The July 9, 2008, issue of Nature provides a reminder that despite that fact that much attention is focused on the deluge of novel RNA types being discovered, older forms of RNA have not yielded all their secrets either. Researchers from UC Santa Cruz reported discovering so-called hammerhead ribozymes in the mammalian genome.
Hammerheads ribozymes are a form of regulatory RNA named for their shape when they are folded up. But their mechanism of action also sounds a bit like a shark taking a feeding frenzy too far. Hammerheads inhibit transcription when they are part of an RNA sequence by essentially cutting themselves into two pieces, effectively turning off the gene expression by preventing protein translation.
Hammerheads were first discovered in plant viruses, and also had been found in some amphibians and insects, first author Monika Martick, a postdoctoral researcher at UC Santa Cruz, told BioWorld Today. But "although the sequence is quite simple, there had been no known functional hammerheads in mammals."
Martick and her colleagues changed that by searching genome databases in a way that allowed them to see fragments of hammerhead coding sequence that were at a distance to each other, rather than contiguous.

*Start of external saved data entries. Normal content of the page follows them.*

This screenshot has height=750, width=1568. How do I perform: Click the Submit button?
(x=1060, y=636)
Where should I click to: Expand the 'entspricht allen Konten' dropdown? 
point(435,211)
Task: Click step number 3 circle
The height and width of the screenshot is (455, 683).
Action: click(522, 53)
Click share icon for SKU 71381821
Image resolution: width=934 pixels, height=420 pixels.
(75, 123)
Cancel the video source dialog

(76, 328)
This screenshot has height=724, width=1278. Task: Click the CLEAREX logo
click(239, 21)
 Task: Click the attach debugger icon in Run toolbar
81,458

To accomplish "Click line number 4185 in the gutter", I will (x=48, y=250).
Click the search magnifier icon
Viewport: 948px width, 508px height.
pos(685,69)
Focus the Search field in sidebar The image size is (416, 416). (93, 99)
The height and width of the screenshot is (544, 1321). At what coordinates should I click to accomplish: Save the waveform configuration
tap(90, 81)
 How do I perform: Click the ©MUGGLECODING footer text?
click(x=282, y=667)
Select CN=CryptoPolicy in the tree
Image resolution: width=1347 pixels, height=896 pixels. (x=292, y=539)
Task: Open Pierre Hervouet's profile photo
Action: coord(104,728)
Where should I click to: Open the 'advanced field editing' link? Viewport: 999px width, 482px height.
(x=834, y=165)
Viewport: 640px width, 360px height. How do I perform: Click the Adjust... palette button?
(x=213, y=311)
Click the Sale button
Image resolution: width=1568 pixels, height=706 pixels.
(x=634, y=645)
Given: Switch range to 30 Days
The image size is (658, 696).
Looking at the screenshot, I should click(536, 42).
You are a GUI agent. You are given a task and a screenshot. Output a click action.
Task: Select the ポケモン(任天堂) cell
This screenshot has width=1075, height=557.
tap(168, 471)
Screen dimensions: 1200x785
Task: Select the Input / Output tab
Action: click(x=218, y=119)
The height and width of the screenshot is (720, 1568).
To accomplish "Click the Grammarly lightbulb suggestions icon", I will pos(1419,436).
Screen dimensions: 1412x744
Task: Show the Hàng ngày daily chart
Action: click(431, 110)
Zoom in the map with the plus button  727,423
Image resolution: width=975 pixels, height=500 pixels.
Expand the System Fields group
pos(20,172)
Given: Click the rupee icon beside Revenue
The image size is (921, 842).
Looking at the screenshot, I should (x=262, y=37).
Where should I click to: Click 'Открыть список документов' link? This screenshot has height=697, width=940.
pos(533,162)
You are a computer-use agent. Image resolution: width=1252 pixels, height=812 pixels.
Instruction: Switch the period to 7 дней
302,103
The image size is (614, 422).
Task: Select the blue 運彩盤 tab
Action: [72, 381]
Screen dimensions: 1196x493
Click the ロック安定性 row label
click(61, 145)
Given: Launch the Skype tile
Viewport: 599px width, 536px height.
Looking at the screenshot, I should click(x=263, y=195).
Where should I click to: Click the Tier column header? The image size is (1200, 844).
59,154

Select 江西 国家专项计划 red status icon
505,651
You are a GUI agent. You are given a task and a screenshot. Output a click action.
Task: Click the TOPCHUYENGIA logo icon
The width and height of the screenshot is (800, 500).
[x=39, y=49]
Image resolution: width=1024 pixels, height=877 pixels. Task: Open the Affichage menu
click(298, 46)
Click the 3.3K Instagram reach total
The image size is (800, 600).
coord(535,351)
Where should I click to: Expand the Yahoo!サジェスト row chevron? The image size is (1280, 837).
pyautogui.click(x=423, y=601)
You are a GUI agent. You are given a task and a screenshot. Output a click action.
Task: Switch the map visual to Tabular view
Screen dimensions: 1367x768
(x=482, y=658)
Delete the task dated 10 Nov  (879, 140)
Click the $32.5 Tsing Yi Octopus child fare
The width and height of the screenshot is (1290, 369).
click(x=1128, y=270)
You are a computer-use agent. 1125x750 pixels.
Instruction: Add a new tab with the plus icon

Using that method, they found hammerhead parts separated by inserts of up to 1,700 base pairs in the CLEC2 gene of several mammal species, including mice, rats, horses and platypuses. Martick said that because they appear to be conserved, she and her colleagues believe that the intervening sequences themselves play a part in the hammerhead's functions, though thus far, they do not know what that function might be.
Cell culture experiments showed that the messenger RNAs containing the embedded sequences form an active ribozyme, and that ribozyme decreases the activity of the CLEC2 gene in mammalian cells.
To date, Martick and her colleagues have not found any hammerhead ribozymes in humans. She said it was unclear why. One possibility is that such structures do not exist in humans, but it also is possible that with more knowledge about hammerhead sequences, they will be uncovered in the human genome as well.
Regardless of whether hammerheads exist naturally in humans, some researchers are attempting to use hammerhead structures to control human genes. Because of the potential diversity of their sequences, and because any gene with a hammerhead ribozyme embedded within it is not expressed in the default state, some scientists hope that using genes with embedded ribozymes could be useful in improving the safety of gene therapy. (See BioWorld Today, Oct 4, 2004.)
If hammerhead ribozymes exist naturally in humans, then they could be targeted to activate the genes they inhibit by the same principle that is being explored for gene therapy. Martick said she thinks that if hammerhead ribozymes are discovered in human genes, they could "absolutely" be targeted therapeutically, especially given that the CLEC2 gene, which is important in both immune system function and bone metabolism, could have direct therapeutic relevance itself. "These genes are quite important," she said. "In some cases, they have to be expressed."
For them to be expressed, the activity of the hammerhead has to somehow be prevented.
Though the researchers have not yet identified one, they are confident that such an "off switch" exists for the mammalian hammerhead. Identification of such an off switch also could be useful; one of the challenges of using hammerhead ribozymes to control gene activity in gene therapy research has been that compounds to inhibit the ribozyme's self-cleavage can be tough to find.